Androids Dream se déroule en 2052 et s’ouvre sur une succession de longs plans fixes d’une ville espagnole dépourvue d’animation. Les séquences s’enchaînent dans un silence quasi complet, à peine perturbé par le bruit de quelques rares habitants. La caméra fait ensuite un bond à l’intérieur d’appartements pas vraiment chaleureux : des intérieurs froids, des bâtiments vides, des chantiers avec des câbles qui dépassent, des murs vierges, un autre mur vierge – mais avec une prise électrique à droite -, un autre mur à peine plus défraîchi… Ces plans sont récurrents tout au long du film, dépeignant une vacuité futuriste froide et impersonnelle.
À ces plans immobiles succède une série de meurtre, filmée de manière très neutre dans des plans-séquences silencieux. On y voit des habitants, seuls ou à deux, tenter d’échapper à un tueur, avant de se prendre une balle. Cette ville désertique se révèle alors menaçante, au point que les lasers naviguant sur les couples de danseurs le soir en deviennent inquiétants, comme à la recherche de cibles. Mais ces effets lumineux paraissent également les transporter dans la galaxie lorsqu’ils se réverbèrent comme des étoiles sur leurs visages.
Les fictions futuristes anticipent souvent une conquête de l’espace : Androids Dream n’échappe pas à la règle. Il est en effet question de vaisseaux spatiaux même si l’on ne voit pas plus qu’un avion, le film entier étant uniquement composé d’objets et de décors contemporains. Les animaux se raréfient et semblent proches de la disparition, ce qui fait leur valeur. On voit un mouton mort, des chiens enfermés aboyer dans le vide, un petit oiseau à la recherche d’une issue se prendre une vitre à plusieurs reprises. Les chansons, aussi importantes que les dialogues, abordent les principaux thèmes du film : la mort et le vide. Dans certaines paroles, il est question de « vide intérieur » ou de l’histoire d’un homme qui tua sa femme car il ne voulait pas la partager.

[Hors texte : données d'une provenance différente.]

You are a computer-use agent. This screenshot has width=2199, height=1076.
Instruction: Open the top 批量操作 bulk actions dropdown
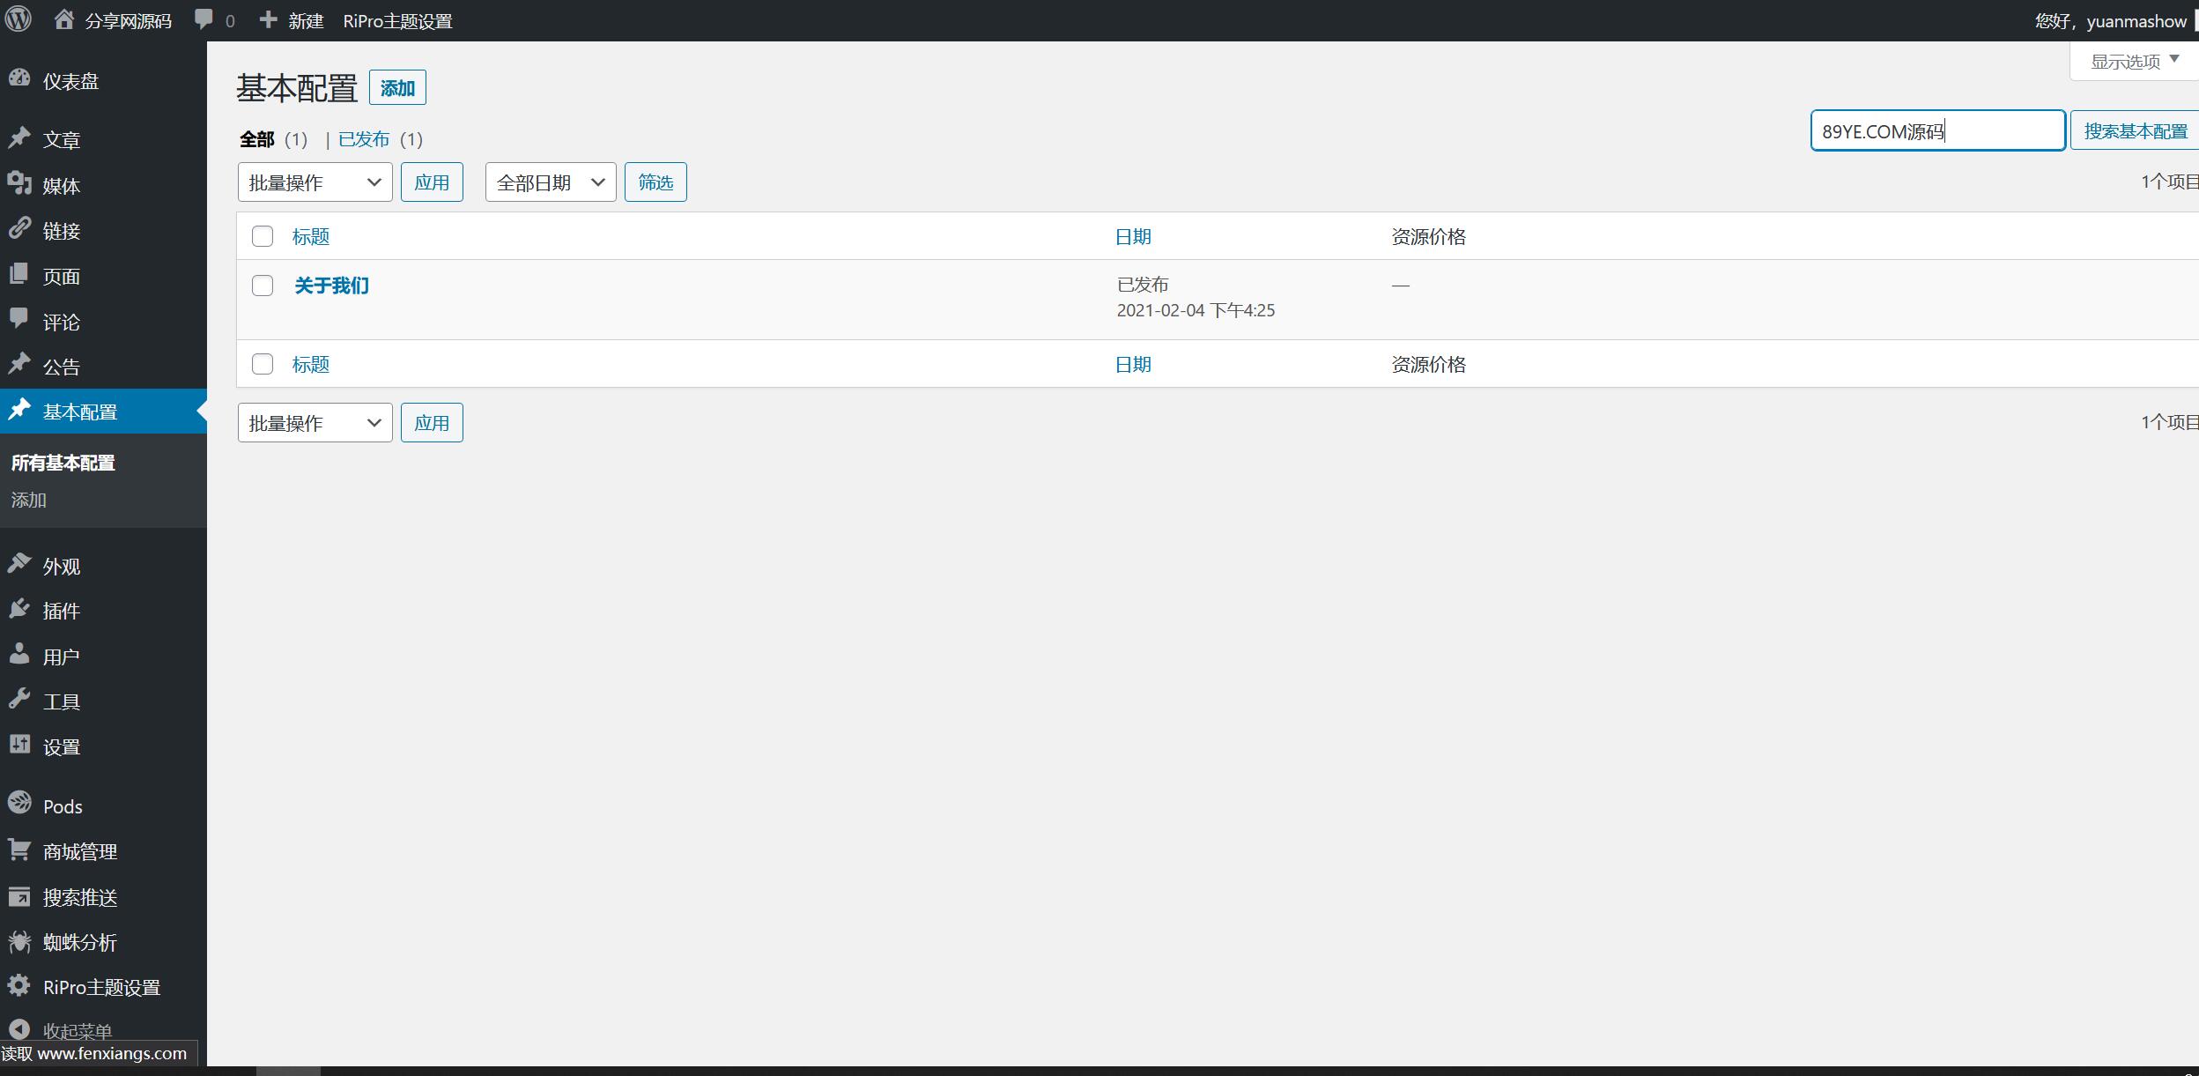click(x=315, y=182)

Les androïdes du titre sont bien présents, mais pour qui n’aurait ni vu ni lu Blade Runner, ils sont difficiles à distinguer des humains. Ceux-ci semblent en tout point similaires aux humains ; ils saignent lorsqu’ils sont blessés, s’essoufflent en courant, font des rêves, s’aiment et peuvent même être parents. Ion de Sosa s’interroge ainsi sur ce qui définit l’être humain et à partir de quel point de perfectionnement un androïde devient son équivalent.
Lucie Goulard
ANDROIDS DREAM/SUEÑAN LOS ANDROIDES (Espagne, 2015), un film de Ion de Sosa, avec Manolo Marin, Moisés Richart, Marta Bassols. Durée : 61 minutes. Sortie en France indéterminée.